TEXT TO READ >>

==================================================

I think the difference is you’re taking out a 72-month loan on a monthly payment that is beneath what you can afford, not figuring that the way to get this brand-new X-Mobile is to stretch the payments out so far that I can barely afford it right now when I’m making good money. Big difference.
Sure, but here in the B&B it is assumed that OMG everyone else is a moron and poor and can’t possibly afford XXX new car (potentially because some of the B&B can’t afford it…) and the only reason for an 84 month loan is to squeak into a car you’re one light paycheck away from losing.
It couldn’t POSSIBLY be that some people are good at math and realize that when someone waves FREE MONEY at you, maybe you should grab it. Said another, why I just financed $30k+ for 60 months at POINT NINE percent. My 401k is up 12% this year, my mutual funds by the same amount. But I should finance only for 36 months, or maybe pay cash, just because some angry curmudgeon on the internet doesn’t understand leverage. Got it.
+1
I have a 60 month loan on my BMW because the 36 and 48 month was the same interest rate. So why not? I could pay it off today. That money is making me money though, so I won’t. When interest rates were double-digit, paying cash made sense. It doesn’t right now.
I put enough money down to never have to worry about being underwater. Same with my Abarth. Big down payment, selling it shortly and will come out with $5k in hand. Does no one do down payments anymore??
Cars are an expensive hobby, but I try to do it as responsibly as I can.
“I put enough money down to never have to worry about being underwater.”

==================================================

INFORMATION SHOWN >>
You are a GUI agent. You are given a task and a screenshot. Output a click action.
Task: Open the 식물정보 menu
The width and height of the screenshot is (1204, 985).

==================================================

ACTIONS TO TAKE >>
1/ In the car loan discussion, why did the commenter with the BMW take a 60-month loan?
2/ From the car loan discussion, extract the passage that opens with the words containing "It couldn’t POSSIBLY" and closes with "doesn’t right now.".

ANSWERS PER TASK >>
1/ The 36- and 48-month loans had the same interest rate.

2/
It couldn’t POSSIBLY be that some people are good at math and realize that when someone waves FREE MONEY at you, maybe you should grab it. Said another, why I just financed $30k+ for 60 months at POINT NINE percent. My 401k is up 12% this year, my mutual funds by the same amount. But I should finance only for 36 months, or maybe pay cash, just because some angry curmudgeon on the internet doesn’t understand leverage. Got it.
+1
I have a 60 month loan on my BMW because the 36 and 48 month was the same interest rate. So why not? I could pay it off today. That money is making me money though, so I won’t. When interest rates were double-digit, paying cash made sense. It doesn’t right now.